··· Information shown ···

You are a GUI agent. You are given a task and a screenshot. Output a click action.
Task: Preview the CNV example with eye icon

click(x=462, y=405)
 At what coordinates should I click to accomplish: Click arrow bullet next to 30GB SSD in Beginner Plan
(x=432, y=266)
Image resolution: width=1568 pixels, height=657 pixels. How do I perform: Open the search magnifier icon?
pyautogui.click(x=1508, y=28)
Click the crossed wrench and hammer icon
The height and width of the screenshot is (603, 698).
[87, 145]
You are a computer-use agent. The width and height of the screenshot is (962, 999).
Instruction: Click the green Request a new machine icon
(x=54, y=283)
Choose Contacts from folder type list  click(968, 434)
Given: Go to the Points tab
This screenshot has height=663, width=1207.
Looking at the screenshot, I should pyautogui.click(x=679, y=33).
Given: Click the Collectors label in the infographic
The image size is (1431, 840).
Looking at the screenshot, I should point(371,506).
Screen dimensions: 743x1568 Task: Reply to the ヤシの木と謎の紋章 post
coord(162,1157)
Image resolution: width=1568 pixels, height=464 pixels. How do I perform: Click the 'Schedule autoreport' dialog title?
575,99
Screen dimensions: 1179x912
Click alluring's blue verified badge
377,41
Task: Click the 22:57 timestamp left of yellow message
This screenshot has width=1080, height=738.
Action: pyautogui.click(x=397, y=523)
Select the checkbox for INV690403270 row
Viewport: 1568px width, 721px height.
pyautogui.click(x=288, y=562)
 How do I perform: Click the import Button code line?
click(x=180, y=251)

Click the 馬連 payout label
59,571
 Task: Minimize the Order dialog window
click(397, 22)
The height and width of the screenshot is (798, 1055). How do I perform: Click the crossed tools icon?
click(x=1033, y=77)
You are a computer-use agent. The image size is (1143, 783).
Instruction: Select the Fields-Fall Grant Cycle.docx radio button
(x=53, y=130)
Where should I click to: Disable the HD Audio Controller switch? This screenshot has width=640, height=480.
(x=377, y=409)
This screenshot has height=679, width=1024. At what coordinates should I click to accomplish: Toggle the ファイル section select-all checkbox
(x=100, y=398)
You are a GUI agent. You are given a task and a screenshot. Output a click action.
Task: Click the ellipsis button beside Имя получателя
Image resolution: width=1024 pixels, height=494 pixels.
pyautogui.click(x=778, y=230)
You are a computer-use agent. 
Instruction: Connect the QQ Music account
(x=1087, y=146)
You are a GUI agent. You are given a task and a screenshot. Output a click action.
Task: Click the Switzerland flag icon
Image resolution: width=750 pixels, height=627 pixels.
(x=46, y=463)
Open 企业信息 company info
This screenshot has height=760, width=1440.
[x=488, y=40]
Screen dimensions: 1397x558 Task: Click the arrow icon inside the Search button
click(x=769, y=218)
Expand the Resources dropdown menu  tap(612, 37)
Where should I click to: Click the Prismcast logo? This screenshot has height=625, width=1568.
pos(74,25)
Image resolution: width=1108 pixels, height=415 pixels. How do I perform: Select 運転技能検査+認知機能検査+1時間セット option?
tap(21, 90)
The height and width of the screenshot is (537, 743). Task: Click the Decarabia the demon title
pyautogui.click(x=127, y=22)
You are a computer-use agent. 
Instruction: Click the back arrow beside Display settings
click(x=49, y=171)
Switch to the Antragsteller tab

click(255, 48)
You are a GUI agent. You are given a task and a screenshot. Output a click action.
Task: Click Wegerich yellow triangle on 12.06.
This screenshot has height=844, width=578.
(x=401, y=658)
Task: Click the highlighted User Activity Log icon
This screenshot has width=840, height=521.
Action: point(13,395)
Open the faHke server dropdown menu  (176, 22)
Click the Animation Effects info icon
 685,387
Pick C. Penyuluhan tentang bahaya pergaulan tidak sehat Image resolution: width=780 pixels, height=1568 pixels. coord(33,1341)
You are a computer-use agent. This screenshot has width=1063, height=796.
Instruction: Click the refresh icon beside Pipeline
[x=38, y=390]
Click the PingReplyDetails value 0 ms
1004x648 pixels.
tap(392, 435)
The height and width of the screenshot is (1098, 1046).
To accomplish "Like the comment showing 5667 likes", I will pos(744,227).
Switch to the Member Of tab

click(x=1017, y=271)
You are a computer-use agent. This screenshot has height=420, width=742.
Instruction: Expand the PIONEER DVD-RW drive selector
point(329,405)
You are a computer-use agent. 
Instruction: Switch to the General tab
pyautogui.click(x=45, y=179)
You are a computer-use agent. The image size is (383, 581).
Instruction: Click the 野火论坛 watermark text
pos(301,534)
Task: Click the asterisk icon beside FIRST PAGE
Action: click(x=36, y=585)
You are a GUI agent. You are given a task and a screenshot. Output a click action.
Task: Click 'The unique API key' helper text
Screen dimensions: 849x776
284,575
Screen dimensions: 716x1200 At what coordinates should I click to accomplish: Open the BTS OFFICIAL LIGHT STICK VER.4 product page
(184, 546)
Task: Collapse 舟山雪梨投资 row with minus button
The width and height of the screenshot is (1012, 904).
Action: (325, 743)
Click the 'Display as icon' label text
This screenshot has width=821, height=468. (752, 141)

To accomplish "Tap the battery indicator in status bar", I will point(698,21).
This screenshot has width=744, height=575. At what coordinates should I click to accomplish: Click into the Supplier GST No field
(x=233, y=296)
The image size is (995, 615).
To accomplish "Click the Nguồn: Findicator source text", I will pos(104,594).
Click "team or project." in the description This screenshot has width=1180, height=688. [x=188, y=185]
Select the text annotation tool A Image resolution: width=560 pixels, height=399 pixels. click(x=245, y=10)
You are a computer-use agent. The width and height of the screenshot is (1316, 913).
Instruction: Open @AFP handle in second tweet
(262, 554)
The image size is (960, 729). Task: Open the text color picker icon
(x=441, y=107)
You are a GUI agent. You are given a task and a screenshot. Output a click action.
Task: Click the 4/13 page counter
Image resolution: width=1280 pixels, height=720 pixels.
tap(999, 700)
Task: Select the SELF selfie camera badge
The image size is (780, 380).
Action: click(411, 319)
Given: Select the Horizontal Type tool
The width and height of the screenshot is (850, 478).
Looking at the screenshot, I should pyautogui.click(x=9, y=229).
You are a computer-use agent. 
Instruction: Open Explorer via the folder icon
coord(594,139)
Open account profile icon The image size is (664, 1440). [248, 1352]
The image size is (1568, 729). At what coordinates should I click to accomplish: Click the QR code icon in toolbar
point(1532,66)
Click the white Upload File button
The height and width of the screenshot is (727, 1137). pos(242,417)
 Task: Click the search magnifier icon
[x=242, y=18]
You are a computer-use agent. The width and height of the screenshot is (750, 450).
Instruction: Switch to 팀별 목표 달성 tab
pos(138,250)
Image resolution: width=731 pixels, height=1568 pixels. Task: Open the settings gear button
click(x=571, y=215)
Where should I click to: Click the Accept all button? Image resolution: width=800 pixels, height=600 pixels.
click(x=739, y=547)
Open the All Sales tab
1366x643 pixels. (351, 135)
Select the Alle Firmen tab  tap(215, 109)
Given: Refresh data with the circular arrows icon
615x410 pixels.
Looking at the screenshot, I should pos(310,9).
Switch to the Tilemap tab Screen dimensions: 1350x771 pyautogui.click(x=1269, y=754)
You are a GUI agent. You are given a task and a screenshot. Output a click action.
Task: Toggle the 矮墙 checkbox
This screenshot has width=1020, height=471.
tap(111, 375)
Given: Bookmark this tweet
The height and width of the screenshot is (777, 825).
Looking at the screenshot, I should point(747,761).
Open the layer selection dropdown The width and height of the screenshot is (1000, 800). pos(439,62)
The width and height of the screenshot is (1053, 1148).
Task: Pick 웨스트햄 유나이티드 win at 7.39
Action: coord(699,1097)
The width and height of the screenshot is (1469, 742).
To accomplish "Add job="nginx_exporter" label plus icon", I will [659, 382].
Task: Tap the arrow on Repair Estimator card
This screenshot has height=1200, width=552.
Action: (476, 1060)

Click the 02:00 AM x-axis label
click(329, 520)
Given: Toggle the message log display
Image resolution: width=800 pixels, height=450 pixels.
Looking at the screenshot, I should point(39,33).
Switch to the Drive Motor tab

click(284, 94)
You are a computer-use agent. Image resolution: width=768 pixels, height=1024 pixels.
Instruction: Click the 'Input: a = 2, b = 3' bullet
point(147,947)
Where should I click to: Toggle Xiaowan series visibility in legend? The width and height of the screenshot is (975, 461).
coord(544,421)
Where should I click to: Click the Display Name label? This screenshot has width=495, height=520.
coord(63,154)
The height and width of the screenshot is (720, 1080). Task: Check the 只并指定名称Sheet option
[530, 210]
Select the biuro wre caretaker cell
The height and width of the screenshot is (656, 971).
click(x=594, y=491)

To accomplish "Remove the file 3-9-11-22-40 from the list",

···

[Task statement]:
Beginning with the opening line above, retype the records exactly through the line with "Screen dimensions: 1179x912", both ends included.

[Completed exercise]:
You are a GUI agent. You are given a task and a screenshot. Output a click action.
Task: Preview the CNV example with eye icon

click(x=462, y=405)
 At what coordinates should I click to accomplish: Click arrow bullet next to 30GB SSD in Beginner Plan
(x=432, y=266)
Image resolution: width=1568 pixels, height=657 pixels. How do I perform: Open the search magnifier icon?
pyautogui.click(x=1508, y=28)
Click the crossed wrench and hammer icon
The height and width of the screenshot is (603, 698).
[87, 145]
You are a computer-use agent. The width and height of the screenshot is (962, 999).
Instruction: Click the green Request a new machine icon
(x=54, y=283)
Choose Contacts from folder type list  click(968, 434)
Given: Go to the Points tab
This screenshot has height=663, width=1207.
Looking at the screenshot, I should pyautogui.click(x=679, y=33).
Given: Click the Collectors label in the infographic
The image size is (1431, 840).
Looking at the screenshot, I should point(371,506).
Screen dimensions: 743x1568 Task: Reply to the ヤシの木と謎の紋章 post
coord(162,1157)
Image resolution: width=1568 pixels, height=464 pixels. How do I perform: Click the 'Schedule autoreport' dialog title?
575,99
Screen dimensions: 1179x912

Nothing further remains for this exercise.